> **Task statement**: Repeat every line of the listing below word for word, with no changes.

> **Material to process**:
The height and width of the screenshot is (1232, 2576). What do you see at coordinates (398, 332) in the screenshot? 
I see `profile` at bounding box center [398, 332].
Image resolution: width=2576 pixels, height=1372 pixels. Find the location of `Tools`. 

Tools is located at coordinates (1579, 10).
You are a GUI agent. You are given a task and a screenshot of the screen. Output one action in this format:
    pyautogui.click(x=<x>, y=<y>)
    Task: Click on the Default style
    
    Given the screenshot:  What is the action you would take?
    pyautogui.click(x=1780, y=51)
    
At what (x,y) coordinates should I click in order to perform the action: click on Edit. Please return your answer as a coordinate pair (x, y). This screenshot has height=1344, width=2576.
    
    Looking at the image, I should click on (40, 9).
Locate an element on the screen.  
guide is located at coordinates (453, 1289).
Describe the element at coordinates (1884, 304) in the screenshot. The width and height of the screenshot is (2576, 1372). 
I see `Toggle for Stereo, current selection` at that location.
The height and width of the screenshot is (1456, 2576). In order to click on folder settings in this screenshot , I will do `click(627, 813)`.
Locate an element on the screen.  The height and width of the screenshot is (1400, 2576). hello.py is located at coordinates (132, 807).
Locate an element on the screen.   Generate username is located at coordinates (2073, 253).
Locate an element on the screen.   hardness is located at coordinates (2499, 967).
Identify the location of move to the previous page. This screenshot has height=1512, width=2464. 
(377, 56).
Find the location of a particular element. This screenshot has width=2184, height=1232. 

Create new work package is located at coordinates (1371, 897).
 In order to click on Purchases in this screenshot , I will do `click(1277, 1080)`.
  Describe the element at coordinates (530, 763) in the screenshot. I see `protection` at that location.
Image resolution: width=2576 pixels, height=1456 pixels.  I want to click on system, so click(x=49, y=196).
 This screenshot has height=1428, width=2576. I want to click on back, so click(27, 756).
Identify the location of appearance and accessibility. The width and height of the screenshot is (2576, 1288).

> **Solution**:
The height and width of the screenshot is (1232, 2576). What do you see at coordinates (398, 332) in the screenshot? 
I see `profile` at bounding box center [398, 332].
Image resolution: width=2576 pixels, height=1372 pixels. Find the location of `Tools`. 

Tools is located at coordinates (1579, 10).
You are a GUI agent. You are given a task and a screenshot of the screen. Output one action in this format:
    pyautogui.click(x=<x>, y=<y>)
    Task: Click on the Default style
    
    Given the screenshot:  What is the action you would take?
    pyautogui.click(x=1780, y=51)
    
At what (x,y) coordinates should I click in order to perform the action: click on Edit. Please return your answer as a coordinate pair (x, y). This screenshot has height=1344, width=2576.
    
    Looking at the image, I should click on (40, 9).
Locate an element on the screen.  
guide is located at coordinates (453, 1289).
Describe the element at coordinates (1884, 304) in the screenshot. The width and height of the screenshot is (2576, 1372). 
I see `Toggle for Stereo, current selection` at that location.
The height and width of the screenshot is (1456, 2576). In order to click on folder settings in this screenshot , I will do `click(627, 813)`.
Locate an element on the screen.  The height and width of the screenshot is (1400, 2576). hello.py is located at coordinates (132, 807).
Locate an element on the screen.   Generate username is located at coordinates (2073, 253).
Locate an element on the screen.   hardness is located at coordinates (2499, 967).
Identify the location of move to the previous page. This screenshot has height=1512, width=2464. 
(377, 56).
Find the location of a particular element. This screenshot has width=2184, height=1232. 

Create new work package is located at coordinates (1371, 897).
 In order to click on Purchases in this screenshot , I will do `click(1277, 1080)`.
  Describe the element at coordinates (530, 763) in the screenshot. I see `protection` at that location.
Image resolution: width=2576 pixels, height=1456 pixels.  I want to click on system, so click(x=49, y=196).
 This screenshot has height=1428, width=2576. I want to click on back, so click(27, 756).
Identify the location of appearance and accessibility. The width and height of the screenshot is (2576, 1288).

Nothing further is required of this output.